We scouted the shoreline for places where we could pull over to get some rest and wait for the wind and waves to die down, but there were no obvious places to pull over at all. The closest would be Point No Point lighthouse, still some miles (and hours!) ahead. We were all completely drenched, and I was still in my T-shirt. However, I was wearing a woolly undershirt and that kept me warm through the night, despite frequent drenching. We saw some lights approaching from the south and wondered what kind of vessel it could be. After 20-30 minutes it became apparent it was one of the single-scull competitors that had caught up to us in the waves. He obviously had superior open-water boat handling skills! We followed each other up to Point No Point lighthouse and began the crossing towards Marrowstone Island and the Portage Canal leading into Port Townsend Bay. Then the wind suddenly died down, and a heavy fog rolled in…
The entire 10-mile crossing to Portage canal was in a heavy fog and we had no sense of progress whatsoever. Will in the bow obviously had our GPS to look at, but for the rest of us we might as well have been rowing blindfolded in a tank.
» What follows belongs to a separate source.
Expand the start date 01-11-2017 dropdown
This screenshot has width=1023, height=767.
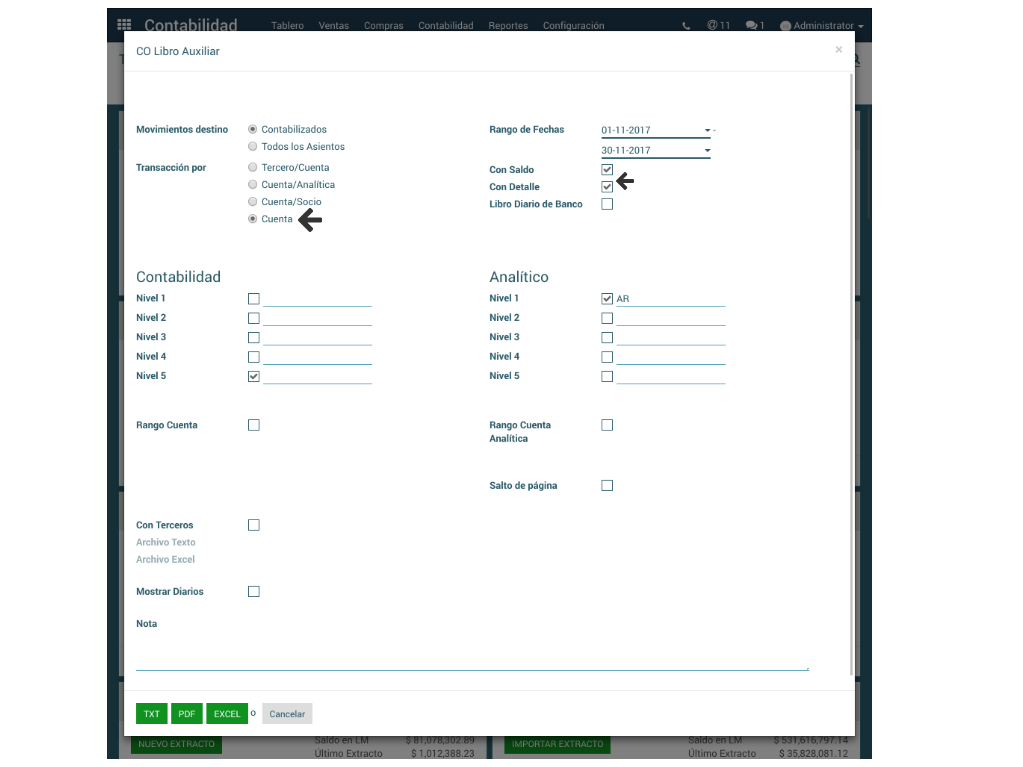click(x=707, y=130)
I could see our speed on the stroke coach and that reassured me that we were moving along (a lot faster, now that the wind and waves had died) but apart from that there was no indication of progress.
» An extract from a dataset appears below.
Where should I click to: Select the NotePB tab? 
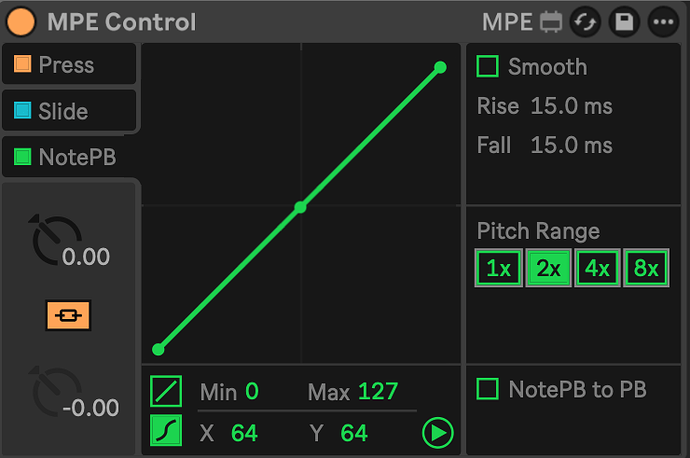[x=70, y=157]
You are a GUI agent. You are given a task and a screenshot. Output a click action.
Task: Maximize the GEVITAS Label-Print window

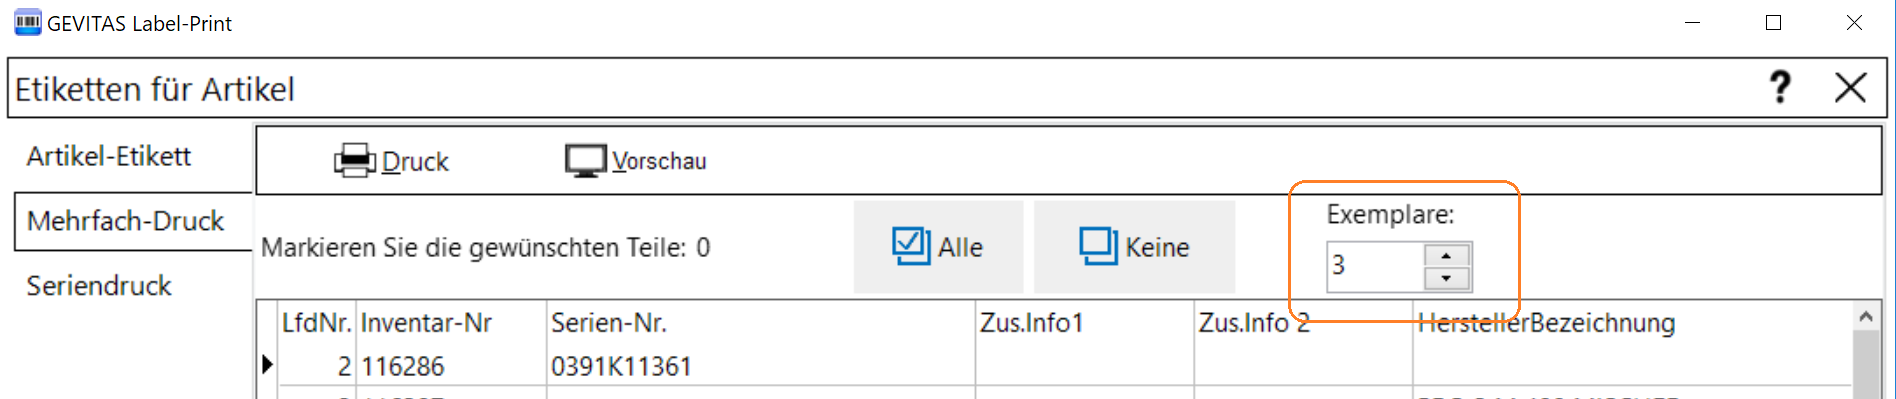pyautogui.click(x=1773, y=22)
The crossing took a couple of hours, only interrupted by a few short stops to drink and eat, and shortly before 5 am the fog started to lift as the sun slowly rose. The single was gone, but as the fog lifted, we now saw a double to our left! For 10-15 minutes we battled it out with the double at rates around 28-30 before we had to throw in the towel and slowly let them slip away. I was completely empty and could see the puddles from my blades getting smaller and smaller almost with every stroke.
We made it through the Portage Canal and began the last 3 miles or so across Port Townsend Bay. To me, they felt like they took forever, although it was hardly more than 30 minutes or so to get across. We passed the finish line in 2ndplace overall at 5:56 am, 7 minutes behind the double and 10:56 hours after leaving Tacoma. Two minutes later the single from earlier in the night came in. Nos 1-3 separated by 9 minutes after 70 miles! It would be almost two more hours before no 4 came in.
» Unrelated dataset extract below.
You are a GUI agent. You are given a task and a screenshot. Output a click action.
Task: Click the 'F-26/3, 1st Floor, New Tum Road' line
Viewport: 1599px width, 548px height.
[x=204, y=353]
|Finished two minutes ahead of the single!|
We docked at the beach next to the finish line where Rainer and Beverly, together with a lot of the organizers were eagerly awaiting us. I had to be carried out of the boat and into the water and had a very hard time getting my legs into walking mode again so I could stumble the 3m onto the beach and up on a log to sit down. Sitting down had to be done with the utmost care after more than 11 hours in a rowing seat!!! Noodles, and shortly after hot showers, coffee and pastries were provided. That relatively quickly restored my energy, and around 11 am we began the trip back to Seattle in Rainer’s van. After I came home, the rest of the weekend was a blur though, where I drifted in and out of sleep. It wasn’t until Thursday the following week that I could close my right hand, and it would be almost two weeks before I was back on the water at CCS, still feeling the blisters and the effect of the seat on my behind. It was certainly an adventure and I might, potentially, consider doing it again in 2020. For the rest of 2019, however, I will stick to the fall headraces as the longest distance!!